# Prompt 1
Which usernames head the posts in the forum thread on attenuators?
# Prompt 2
Retype the entries from the line with "Image resolution: width=903" to the line with "The width and height of the screenshot is (800, 414).", including both of those lines.

# Text section
..........

# Attenuator Advice



## BlueRocker (Jan 5, 2020)

Never used one. Looking to quiet down a 30 watt tube amp for home use. Cabs are all 16 ohm. Don't want to spend a ton on one, but enough to get something that works and sounds good. Bells and whistles not required. If you have any recommendations I'd appreciate it.


----------



## nbs2005 (Mar 21, 2018)

I bought a Weber Mini Mass 50 watt off a forum member; something like $150 shipped. It works great; has selection for ohm load, a brightness enhance switch (I don't use), and a headphone out (that's a non-standard add on). 

For me it works great when I want to go all Neil Young with my Harmony 305c. But I find that I don't use it all that often as my musical tastes have changed. I'm keeping it though as sometimes it's fun to access that sound. 

Cheers,

Jeff


----------



## Kerry Brown (Mar 31, 2014)

..........

[Stored records]
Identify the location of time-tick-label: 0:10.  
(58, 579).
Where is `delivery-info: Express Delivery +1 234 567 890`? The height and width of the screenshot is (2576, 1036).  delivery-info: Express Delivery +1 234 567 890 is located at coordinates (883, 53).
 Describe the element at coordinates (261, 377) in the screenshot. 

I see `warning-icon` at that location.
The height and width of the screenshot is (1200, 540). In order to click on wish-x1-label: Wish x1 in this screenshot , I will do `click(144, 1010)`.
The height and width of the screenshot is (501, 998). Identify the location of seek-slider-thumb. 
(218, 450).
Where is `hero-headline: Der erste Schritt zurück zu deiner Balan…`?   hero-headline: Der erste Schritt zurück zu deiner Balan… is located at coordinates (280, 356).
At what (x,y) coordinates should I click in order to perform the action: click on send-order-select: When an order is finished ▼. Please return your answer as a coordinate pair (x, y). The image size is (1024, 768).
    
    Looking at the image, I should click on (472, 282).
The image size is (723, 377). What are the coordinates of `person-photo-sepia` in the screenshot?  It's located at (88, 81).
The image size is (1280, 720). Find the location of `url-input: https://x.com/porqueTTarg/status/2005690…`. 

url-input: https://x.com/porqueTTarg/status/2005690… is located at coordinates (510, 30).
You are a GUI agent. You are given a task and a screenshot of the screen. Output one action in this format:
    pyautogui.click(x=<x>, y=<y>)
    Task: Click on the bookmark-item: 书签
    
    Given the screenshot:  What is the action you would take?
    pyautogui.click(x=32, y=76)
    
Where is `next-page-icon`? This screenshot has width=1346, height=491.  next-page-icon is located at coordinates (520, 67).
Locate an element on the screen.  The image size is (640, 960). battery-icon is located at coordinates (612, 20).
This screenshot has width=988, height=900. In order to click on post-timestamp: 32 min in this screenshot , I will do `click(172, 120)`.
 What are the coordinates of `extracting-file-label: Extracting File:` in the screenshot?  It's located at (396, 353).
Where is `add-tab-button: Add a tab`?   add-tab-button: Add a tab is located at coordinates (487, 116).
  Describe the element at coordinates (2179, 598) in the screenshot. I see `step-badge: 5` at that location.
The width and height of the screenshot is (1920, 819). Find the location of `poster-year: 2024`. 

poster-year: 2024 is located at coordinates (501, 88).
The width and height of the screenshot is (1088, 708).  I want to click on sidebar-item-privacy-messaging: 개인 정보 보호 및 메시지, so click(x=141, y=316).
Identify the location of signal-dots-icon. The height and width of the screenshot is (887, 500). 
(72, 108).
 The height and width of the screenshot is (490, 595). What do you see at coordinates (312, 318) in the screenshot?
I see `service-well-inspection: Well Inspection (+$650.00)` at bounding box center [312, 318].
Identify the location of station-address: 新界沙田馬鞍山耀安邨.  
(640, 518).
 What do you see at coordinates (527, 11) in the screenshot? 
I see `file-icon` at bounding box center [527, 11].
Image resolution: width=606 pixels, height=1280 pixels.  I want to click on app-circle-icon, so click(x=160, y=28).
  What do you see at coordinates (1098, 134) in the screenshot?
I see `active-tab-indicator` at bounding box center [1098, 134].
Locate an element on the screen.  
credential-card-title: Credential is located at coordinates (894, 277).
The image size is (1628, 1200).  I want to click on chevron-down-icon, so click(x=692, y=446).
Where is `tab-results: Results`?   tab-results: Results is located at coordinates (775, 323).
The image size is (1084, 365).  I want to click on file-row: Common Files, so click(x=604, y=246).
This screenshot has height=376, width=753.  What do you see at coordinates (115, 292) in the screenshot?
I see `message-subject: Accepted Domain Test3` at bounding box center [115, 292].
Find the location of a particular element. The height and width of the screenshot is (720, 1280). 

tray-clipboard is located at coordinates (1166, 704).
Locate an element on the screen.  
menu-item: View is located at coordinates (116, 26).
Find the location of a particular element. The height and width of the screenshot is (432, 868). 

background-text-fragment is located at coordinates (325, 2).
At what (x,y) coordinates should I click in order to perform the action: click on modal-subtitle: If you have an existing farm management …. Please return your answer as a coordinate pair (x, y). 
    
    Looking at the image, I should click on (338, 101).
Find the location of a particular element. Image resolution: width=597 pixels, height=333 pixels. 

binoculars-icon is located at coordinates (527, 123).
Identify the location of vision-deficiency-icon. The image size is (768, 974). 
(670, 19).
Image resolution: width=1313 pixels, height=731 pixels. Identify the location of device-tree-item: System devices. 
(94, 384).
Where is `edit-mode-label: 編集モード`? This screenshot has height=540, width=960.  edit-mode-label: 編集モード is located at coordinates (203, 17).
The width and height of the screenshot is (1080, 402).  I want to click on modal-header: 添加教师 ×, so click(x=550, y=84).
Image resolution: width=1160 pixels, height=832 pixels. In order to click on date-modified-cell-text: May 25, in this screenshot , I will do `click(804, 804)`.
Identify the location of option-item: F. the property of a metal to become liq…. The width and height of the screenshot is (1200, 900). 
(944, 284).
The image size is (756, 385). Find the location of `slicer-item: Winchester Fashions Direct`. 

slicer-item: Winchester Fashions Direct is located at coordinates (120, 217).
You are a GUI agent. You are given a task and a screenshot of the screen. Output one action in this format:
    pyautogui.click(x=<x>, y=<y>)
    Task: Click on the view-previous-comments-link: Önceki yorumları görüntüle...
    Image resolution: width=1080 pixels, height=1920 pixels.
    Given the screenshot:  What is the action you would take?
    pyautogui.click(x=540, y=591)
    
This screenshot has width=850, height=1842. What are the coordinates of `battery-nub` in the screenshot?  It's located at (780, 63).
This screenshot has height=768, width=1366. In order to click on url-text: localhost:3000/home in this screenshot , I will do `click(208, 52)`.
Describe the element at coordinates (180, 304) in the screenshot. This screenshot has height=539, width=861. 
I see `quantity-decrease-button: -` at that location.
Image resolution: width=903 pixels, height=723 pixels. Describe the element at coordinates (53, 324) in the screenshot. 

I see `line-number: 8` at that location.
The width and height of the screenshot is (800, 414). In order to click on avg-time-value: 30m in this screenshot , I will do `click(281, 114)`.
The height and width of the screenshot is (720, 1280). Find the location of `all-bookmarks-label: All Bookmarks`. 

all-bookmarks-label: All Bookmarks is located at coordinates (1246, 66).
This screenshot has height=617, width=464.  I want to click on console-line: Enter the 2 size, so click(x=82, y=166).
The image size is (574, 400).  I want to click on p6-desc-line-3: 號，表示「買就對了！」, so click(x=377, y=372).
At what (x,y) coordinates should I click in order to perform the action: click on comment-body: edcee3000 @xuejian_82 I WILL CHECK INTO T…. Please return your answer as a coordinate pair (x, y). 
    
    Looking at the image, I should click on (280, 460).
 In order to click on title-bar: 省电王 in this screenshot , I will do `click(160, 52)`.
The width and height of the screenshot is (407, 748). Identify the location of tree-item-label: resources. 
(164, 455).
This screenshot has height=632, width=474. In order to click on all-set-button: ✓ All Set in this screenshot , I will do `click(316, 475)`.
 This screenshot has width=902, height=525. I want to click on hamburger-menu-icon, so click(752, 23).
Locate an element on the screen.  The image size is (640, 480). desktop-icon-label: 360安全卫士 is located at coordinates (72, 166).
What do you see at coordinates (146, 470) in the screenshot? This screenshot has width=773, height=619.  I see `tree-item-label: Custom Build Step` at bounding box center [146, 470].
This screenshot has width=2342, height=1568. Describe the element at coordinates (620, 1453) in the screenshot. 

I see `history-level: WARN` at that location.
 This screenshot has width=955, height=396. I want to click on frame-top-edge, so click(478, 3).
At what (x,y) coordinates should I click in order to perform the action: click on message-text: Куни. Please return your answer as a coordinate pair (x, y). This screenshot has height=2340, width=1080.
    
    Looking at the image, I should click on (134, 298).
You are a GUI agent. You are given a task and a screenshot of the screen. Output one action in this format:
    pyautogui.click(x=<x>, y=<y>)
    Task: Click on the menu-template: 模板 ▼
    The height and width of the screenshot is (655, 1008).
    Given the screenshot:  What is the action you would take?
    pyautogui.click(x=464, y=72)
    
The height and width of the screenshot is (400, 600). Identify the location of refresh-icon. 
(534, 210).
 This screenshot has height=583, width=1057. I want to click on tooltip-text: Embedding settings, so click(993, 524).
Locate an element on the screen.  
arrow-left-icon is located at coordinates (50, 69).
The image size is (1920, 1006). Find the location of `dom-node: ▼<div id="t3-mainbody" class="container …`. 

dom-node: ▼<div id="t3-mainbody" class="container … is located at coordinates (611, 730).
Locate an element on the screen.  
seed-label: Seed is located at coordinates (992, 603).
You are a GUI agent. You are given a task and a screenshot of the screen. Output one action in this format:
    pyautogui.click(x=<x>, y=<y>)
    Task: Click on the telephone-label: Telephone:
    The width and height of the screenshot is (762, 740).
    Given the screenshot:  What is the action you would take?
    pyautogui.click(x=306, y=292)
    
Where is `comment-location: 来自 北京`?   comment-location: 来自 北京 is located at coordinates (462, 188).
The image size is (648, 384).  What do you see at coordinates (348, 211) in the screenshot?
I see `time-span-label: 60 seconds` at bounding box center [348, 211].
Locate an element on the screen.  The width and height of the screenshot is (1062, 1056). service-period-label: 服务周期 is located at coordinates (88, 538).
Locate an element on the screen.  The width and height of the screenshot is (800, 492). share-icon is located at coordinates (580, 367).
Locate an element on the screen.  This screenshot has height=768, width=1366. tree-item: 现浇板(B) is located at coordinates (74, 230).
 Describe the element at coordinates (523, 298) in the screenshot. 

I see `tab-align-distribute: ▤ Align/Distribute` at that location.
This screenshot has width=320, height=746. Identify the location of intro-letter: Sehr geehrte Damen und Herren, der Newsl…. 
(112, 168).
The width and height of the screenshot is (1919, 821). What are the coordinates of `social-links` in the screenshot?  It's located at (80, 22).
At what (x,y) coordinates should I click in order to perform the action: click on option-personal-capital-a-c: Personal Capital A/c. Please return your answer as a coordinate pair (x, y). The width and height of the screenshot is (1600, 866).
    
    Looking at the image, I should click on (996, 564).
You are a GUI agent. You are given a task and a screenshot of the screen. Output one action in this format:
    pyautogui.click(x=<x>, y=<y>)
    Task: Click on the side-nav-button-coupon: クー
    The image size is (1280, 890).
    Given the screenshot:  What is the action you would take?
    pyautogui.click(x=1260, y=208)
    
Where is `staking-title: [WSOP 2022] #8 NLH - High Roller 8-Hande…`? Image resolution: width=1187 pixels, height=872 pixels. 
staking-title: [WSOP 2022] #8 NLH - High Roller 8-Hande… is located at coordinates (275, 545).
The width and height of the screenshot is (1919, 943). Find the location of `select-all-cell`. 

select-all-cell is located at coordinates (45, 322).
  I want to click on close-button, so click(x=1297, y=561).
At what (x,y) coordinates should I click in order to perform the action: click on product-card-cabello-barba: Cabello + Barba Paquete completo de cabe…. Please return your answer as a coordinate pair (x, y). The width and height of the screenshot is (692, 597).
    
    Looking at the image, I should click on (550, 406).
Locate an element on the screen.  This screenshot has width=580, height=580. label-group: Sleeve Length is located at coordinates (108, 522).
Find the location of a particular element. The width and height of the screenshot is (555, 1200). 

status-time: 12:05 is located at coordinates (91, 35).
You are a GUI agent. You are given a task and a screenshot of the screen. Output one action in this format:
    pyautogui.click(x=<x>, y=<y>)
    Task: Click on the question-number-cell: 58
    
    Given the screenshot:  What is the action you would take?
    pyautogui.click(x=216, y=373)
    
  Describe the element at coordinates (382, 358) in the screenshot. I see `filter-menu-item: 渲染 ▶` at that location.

..........

# Answer 1
BlueRocker, nbs2005, Kerry Brown

# Answer 2
Image resolution: width=903 pixels, height=723 pixels. Describe the element at coordinates (53, 324) in the screenshot. 

I see `line-number: 8` at that location.
The width and height of the screenshot is (800, 414). In order to click on avg-time-value: 30m in this screenshot , I will do `click(281, 114)`.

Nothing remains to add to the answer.